Reproduce every one of the rows below word for word, with no changes.

Entries for locating words and elements:
——

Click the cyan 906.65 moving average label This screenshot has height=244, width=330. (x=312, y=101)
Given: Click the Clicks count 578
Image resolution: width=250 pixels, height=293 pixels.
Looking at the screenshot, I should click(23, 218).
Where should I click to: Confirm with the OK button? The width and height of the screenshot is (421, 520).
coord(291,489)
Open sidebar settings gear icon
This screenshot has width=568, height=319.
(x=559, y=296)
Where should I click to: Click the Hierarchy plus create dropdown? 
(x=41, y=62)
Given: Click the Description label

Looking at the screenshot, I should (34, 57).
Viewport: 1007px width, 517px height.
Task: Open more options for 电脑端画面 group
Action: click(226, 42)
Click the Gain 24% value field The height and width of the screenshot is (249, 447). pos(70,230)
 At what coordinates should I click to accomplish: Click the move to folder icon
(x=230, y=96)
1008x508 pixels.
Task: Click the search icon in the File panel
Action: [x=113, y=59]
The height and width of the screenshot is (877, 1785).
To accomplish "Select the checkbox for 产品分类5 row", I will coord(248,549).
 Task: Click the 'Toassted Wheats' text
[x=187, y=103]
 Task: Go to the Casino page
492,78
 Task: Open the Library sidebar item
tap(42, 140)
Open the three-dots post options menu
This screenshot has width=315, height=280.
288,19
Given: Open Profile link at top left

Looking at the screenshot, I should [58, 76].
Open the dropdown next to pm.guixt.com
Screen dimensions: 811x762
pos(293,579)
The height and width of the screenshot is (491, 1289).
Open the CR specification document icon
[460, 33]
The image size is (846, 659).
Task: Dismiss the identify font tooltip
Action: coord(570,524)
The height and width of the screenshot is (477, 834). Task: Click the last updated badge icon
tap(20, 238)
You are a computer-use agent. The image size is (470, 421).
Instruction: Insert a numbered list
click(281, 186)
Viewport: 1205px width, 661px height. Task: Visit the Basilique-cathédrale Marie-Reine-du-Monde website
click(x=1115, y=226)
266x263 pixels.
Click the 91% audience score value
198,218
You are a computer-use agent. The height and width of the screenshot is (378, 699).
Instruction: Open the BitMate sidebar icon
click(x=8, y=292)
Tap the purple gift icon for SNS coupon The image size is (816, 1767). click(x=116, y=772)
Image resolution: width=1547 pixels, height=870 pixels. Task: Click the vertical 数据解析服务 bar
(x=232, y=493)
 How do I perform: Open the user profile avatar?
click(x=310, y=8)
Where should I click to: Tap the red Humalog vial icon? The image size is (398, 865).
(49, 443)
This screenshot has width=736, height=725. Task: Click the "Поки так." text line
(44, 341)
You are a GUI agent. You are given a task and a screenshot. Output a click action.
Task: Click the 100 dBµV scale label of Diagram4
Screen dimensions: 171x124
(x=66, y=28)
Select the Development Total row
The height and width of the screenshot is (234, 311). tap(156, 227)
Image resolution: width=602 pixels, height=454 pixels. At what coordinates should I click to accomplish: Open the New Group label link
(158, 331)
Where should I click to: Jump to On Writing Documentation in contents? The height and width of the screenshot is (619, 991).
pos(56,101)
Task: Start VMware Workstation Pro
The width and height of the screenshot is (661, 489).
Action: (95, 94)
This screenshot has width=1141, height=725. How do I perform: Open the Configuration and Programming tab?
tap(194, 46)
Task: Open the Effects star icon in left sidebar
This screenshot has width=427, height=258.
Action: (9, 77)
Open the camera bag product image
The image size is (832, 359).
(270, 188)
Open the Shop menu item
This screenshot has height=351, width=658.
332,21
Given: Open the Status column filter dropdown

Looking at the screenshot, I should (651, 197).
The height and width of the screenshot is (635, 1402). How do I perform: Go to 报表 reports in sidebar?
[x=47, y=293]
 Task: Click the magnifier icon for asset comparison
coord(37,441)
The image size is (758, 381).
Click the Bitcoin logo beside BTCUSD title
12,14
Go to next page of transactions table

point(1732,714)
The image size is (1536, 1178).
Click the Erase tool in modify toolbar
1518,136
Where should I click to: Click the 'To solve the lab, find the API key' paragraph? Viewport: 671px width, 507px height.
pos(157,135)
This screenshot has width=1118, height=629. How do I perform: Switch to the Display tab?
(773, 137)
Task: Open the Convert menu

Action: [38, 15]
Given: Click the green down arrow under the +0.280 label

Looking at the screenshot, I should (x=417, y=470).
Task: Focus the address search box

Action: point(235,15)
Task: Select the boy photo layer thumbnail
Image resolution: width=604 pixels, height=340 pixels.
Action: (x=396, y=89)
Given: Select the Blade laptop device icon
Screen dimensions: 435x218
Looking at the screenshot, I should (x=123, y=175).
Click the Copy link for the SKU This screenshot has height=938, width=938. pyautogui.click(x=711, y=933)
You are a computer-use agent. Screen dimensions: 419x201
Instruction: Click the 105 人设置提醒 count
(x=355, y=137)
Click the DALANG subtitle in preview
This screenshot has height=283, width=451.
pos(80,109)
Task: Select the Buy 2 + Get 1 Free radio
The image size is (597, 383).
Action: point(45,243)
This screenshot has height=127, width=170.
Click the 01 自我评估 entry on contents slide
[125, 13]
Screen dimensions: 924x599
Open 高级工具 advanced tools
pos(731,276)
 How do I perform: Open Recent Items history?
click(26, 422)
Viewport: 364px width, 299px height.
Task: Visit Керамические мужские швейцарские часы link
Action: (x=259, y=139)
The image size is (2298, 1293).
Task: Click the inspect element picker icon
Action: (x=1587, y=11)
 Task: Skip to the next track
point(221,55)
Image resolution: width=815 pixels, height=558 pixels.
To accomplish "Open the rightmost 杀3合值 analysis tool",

——

**Answer to the exercise**
Click the cyan 906.65 moving average label This screenshot has height=244, width=330. (x=312, y=101)
Given: Click the Clicks count 578
Image resolution: width=250 pixels, height=293 pixels.
Looking at the screenshot, I should click(23, 218).
Where should I click to: Confirm with the OK button? The width and height of the screenshot is (421, 520).
coord(291,489)
Open sidebar settings gear icon
This screenshot has width=568, height=319.
(x=559, y=296)
Where should I click to: Click the Hierarchy plus create dropdown? 
(x=41, y=62)
Given: Click the Description label

Looking at the screenshot, I should (34, 57).
Viewport: 1007px width, 517px height.
Task: Open more options for 电脑端画面 group
Action: click(226, 42)
Click the Gain 24% value field The height and width of the screenshot is (249, 447). pos(70,230)
 At what coordinates should I click to accomplish: Click the move to folder icon
(x=230, y=96)
1008x508 pixels.
Task: Click the search icon in the File panel
Action: [x=113, y=59]
The height and width of the screenshot is (877, 1785).
To accomplish "Select the checkbox for 产品分类5 row", I will coord(248,549).
 Task: Click the 'Toassted Wheats' text
[x=187, y=103]
 Task: Go to the Casino page
492,78
 Task: Open the Library sidebar item
tap(42, 140)
Open the three-dots post options menu
This screenshot has width=315, height=280.
288,19
Given: Open Profile link at top left

Looking at the screenshot, I should [58, 76].
Open the dropdown next to pm.guixt.com
Screen dimensions: 811x762
pos(293,579)
The height and width of the screenshot is (491, 1289).
Open the CR specification document icon
[460, 33]
The image size is (846, 659).
Task: Dismiss the identify font tooltip
Action: coord(570,524)
The height and width of the screenshot is (477, 834). Task: Click the last updated badge icon
tap(20, 238)
You are a computer-use agent. The image size is (470, 421).
Instruction: Insert a numbered list
click(281, 186)
Viewport: 1205px width, 661px height. Task: Visit the Basilique-cathédrale Marie-Reine-du-Monde website
click(x=1115, y=226)
266x263 pixels.
Click the 91% audience score value
198,218
You are a computer-use agent. The height and width of the screenshot is (378, 699).
Instruction: Open the BitMate sidebar icon
click(x=8, y=292)
Tap the purple gift icon for SNS coupon The image size is (816, 1767). click(x=116, y=772)
Image resolution: width=1547 pixels, height=870 pixels. Task: Click the vertical 数据解析服务 bar
(x=232, y=493)
 How do I perform: Open the user profile avatar?
click(x=310, y=8)
Where should I click to: Tap the red Humalog vial icon? The image size is (398, 865).
(49, 443)
This screenshot has width=736, height=725. Task: Click the "Поки так." text line
(44, 341)
You are a GUI agent. You are given a task and a screenshot. Output a click action.
Task: Click the 100 dBµV scale label of Diagram4
Screen dimensions: 171x124
(x=66, y=28)
Select the Development Total row
The height and width of the screenshot is (234, 311). tap(156, 227)
Image resolution: width=602 pixels, height=454 pixels. At what coordinates should I click to accomplish: Open the New Group label link
(158, 331)
Where should I click to: Jump to On Writing Documentation in contents? The height and width of the screenshot is (619, 991).
pos(56,101)
Task: Start VMware Workstation Pro
The width and height of the screenshot is (661, 489).
Action: (95, 94)
This screenshot has width=1141, height=725. How do I perform: Open the Configuration and Programming tab?
tap(194, 46)
Task: Open the Effects star icon in left sidebar
This screenshot has width=427, height=258.
Action: (9, 77)
Open the camera bag product image
The image size is (832, 359).
(270, 188)
Open the Shop menu item
This screenshot has height=351, width=658.
332,21
Given: Open the Status column filter dropdown

Looking at the screenshot, I should (651, 197).
The height and width of the screenshot is (635, 1402). How do I perform: Go to 报表 reports in sidebar?
[x=47, y=293]
 Task: Click the magnifier icon for asset comparison
coord(37,441)
The image size is (758, 381).
Click the Bitcoin logo beside BTCUSD title
12,14
Go to next page of transactions table

point(1732,714)
The image size is (1536, 1178).
Click the Erase tool in modify toolbar
1518,136
Where should I click to: Click the 'To solve the lab, find the API key' paragraph? Viewport: 671px width, 507px height.
pos(157,135)
This screenshot has width=1118, height=629. How do I perform: Switch to the Display tab?
(773, 137)
Task: Open the Convert menu

Action: [38, 15]
Given: Click the green down arrow under the +0.280 label

Looking at the screenshot, I should (x=417, y=470).
Task: Focus the address search box

Action: point(235,15)
Task: Select the boy photo layer thumbnail
Image resolution: width=604 pixels, height=340 pixels.
Action: (x=396, y=89)
Given: Select the Blade laptop device icon
Screen dimensions: 435x218
Looking at the screenshot, I should (x=123, y=175).
Click the Copy link for the SKU This screenshot has height=938, width=938. pyautogui.click(x=711, y=933)
You are a computer-use agent. Screen dimensions: 419x201
Instruction: Click the 105 人设置提醒 count
(x=355, y=137)
Click the DALANG subtitle in preview
This screenshot has height=283, width=451.
pos(80,109)
Task: Select the Buy 2 + Get 1 Free radio
The image size is (597, 383).
Action: point(45,243)
This screenshot has height=127, width=170.
Click the 01 自我评估 entry on contents slide
[125, 13]
Screen dimensions: 924x599
Open 高级工具 advanced tools
pos(731,276)
 How do I perform: Open Recent Items history?
click(26, 422)
Viewport: 364px width, 299px height.
Task: Visit Керамические мужские швейцарские часы link
Action: (x=259, y=139)
The image size is (2298, 1293).
Task: Click the inspect element picker icon
Action: (x=1587, y=11)
 Task: Skip to the next track
point(221,55)
Image resolution: width=815 pixels, height=558 pixels.
To accomplish "Open the rightmost 杀3合值 analysis tool",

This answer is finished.